When a line in the entries below contains the word "breadcrumb", copy that line.
[Opening Records provided section]
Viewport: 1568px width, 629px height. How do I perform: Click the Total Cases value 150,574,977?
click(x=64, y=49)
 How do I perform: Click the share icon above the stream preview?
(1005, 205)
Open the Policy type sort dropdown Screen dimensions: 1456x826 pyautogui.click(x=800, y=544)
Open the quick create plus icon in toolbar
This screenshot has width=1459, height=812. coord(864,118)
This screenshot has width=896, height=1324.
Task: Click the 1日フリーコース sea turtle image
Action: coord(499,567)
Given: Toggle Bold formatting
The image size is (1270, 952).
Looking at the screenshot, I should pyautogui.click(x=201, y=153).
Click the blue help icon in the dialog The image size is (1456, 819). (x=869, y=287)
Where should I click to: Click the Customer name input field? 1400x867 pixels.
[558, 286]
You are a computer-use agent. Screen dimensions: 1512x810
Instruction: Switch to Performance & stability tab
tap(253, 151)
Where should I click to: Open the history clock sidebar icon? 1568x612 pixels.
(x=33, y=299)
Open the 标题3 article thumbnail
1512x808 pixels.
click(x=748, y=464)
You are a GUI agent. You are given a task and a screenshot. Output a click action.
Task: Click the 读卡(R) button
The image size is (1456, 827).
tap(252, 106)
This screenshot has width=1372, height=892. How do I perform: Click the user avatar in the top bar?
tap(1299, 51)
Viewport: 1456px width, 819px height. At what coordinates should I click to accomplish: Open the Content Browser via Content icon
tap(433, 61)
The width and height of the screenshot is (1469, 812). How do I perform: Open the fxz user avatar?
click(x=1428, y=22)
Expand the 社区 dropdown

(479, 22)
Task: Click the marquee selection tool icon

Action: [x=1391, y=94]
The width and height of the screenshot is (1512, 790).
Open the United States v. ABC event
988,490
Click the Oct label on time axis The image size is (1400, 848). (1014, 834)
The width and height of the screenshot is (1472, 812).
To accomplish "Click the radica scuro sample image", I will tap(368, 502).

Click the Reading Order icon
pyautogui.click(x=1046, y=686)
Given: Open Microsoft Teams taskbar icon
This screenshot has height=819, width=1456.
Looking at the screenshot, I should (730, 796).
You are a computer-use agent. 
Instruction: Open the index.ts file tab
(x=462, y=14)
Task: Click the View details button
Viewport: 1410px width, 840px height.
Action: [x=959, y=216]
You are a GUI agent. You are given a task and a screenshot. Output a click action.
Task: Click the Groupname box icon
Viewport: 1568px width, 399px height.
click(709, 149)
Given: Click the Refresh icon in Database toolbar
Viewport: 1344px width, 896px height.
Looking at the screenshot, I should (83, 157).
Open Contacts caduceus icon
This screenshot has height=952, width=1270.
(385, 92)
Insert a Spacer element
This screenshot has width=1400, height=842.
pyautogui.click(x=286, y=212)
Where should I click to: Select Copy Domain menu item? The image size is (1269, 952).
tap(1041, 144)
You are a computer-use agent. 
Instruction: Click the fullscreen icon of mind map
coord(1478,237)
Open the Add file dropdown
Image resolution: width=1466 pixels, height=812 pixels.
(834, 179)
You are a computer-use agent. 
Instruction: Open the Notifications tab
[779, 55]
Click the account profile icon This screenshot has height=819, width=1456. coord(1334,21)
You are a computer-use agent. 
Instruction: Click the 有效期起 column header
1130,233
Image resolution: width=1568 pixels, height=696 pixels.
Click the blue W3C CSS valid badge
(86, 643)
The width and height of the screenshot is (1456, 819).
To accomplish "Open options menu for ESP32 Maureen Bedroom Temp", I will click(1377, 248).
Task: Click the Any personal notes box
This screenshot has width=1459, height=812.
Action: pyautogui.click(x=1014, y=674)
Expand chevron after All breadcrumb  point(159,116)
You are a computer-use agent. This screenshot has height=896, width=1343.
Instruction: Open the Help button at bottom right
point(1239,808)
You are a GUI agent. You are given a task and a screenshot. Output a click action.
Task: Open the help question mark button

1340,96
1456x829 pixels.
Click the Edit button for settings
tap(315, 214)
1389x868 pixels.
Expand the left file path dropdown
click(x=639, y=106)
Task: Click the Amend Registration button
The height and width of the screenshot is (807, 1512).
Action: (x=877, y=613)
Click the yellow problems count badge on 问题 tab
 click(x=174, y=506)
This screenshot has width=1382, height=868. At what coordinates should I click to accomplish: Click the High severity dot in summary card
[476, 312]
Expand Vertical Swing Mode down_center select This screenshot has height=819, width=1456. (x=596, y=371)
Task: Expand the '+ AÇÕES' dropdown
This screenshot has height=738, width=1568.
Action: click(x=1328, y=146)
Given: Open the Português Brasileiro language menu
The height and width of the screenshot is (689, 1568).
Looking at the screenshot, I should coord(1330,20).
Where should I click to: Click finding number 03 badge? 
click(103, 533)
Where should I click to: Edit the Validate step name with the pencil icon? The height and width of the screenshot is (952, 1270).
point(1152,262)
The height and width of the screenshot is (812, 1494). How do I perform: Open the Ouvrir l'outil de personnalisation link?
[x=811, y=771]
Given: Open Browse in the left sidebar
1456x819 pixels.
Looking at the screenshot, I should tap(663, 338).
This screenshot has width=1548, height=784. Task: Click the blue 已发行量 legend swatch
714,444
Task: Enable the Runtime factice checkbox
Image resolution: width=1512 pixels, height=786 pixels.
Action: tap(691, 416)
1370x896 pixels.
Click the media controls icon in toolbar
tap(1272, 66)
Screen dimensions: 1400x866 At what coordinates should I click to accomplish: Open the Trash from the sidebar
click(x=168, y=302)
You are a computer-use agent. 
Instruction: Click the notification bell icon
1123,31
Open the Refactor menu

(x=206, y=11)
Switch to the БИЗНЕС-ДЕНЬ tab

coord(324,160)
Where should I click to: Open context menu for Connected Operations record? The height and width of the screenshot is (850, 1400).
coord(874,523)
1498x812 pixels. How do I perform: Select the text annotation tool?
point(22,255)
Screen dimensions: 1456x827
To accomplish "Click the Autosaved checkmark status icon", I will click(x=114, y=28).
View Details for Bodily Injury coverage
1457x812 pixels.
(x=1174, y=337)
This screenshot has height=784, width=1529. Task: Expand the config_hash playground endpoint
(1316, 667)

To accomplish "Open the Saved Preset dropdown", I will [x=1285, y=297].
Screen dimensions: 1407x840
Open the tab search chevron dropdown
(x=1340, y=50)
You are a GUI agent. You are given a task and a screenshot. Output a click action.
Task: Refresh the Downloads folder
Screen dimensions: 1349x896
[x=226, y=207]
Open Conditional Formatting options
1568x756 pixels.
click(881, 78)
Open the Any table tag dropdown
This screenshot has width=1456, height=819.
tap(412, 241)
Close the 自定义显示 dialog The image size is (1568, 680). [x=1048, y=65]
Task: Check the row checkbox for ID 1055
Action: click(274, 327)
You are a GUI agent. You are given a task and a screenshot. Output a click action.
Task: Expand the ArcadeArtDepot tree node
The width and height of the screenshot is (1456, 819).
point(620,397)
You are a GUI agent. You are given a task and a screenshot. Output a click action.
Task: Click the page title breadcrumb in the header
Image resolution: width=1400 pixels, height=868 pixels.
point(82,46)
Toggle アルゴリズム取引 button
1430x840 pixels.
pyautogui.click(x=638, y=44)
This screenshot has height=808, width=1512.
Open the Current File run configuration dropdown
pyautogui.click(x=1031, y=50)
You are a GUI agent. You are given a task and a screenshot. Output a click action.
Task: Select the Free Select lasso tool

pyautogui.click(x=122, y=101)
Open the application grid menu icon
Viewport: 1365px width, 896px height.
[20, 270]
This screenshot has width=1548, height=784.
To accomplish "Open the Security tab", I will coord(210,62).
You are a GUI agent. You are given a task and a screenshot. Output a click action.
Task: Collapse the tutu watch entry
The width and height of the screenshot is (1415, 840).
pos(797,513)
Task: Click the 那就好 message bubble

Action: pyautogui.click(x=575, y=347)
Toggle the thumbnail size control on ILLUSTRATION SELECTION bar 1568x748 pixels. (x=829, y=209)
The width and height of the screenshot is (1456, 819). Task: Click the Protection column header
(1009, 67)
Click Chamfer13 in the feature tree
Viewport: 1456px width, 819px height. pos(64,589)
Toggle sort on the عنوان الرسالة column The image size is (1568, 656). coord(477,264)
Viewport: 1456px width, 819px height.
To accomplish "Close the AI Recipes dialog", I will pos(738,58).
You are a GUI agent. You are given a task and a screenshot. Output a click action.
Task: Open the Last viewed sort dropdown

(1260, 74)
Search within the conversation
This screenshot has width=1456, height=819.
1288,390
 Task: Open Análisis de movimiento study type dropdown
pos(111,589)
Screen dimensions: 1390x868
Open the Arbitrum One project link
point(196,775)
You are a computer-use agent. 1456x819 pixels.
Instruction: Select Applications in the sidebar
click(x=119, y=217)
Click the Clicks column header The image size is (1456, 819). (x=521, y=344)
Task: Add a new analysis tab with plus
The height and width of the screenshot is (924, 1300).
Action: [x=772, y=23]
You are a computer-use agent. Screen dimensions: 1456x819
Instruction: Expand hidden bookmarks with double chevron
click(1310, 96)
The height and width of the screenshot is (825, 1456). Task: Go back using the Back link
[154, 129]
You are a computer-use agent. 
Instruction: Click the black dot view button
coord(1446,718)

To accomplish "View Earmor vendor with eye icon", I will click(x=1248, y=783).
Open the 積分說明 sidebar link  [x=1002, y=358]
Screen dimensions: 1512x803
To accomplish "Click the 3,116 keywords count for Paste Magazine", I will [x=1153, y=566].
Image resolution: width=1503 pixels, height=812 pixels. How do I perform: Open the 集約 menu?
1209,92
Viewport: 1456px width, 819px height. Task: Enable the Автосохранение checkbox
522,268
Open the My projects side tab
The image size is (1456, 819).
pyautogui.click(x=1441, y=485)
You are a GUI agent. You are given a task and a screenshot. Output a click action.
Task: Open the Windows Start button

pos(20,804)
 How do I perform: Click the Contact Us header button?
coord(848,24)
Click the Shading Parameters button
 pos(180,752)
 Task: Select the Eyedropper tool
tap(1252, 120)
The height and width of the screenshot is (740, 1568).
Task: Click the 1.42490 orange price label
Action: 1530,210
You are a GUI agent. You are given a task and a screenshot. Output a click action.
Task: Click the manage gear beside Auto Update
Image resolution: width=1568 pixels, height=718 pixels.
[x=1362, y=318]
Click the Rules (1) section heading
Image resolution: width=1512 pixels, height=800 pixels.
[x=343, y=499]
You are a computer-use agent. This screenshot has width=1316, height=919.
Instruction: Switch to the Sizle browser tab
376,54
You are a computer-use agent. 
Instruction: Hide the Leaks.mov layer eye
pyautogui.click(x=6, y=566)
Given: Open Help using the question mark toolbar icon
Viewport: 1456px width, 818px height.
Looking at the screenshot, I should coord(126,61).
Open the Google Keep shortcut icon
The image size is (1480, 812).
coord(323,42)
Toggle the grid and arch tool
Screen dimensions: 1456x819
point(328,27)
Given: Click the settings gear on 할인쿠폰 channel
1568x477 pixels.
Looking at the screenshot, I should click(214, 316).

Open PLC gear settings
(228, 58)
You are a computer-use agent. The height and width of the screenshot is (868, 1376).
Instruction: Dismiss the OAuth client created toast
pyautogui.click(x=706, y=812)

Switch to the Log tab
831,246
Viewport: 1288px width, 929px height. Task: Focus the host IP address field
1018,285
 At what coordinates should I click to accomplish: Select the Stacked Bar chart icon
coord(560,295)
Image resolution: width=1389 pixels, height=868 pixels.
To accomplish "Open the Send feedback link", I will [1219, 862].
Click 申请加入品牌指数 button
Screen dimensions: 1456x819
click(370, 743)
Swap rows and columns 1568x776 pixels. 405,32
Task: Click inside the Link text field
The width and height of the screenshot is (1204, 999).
[Closing Records provided section]
Task answer:
Expand chevron after All breadcrumb  point(159,116)
Task: Click the page title breadcrumb in the header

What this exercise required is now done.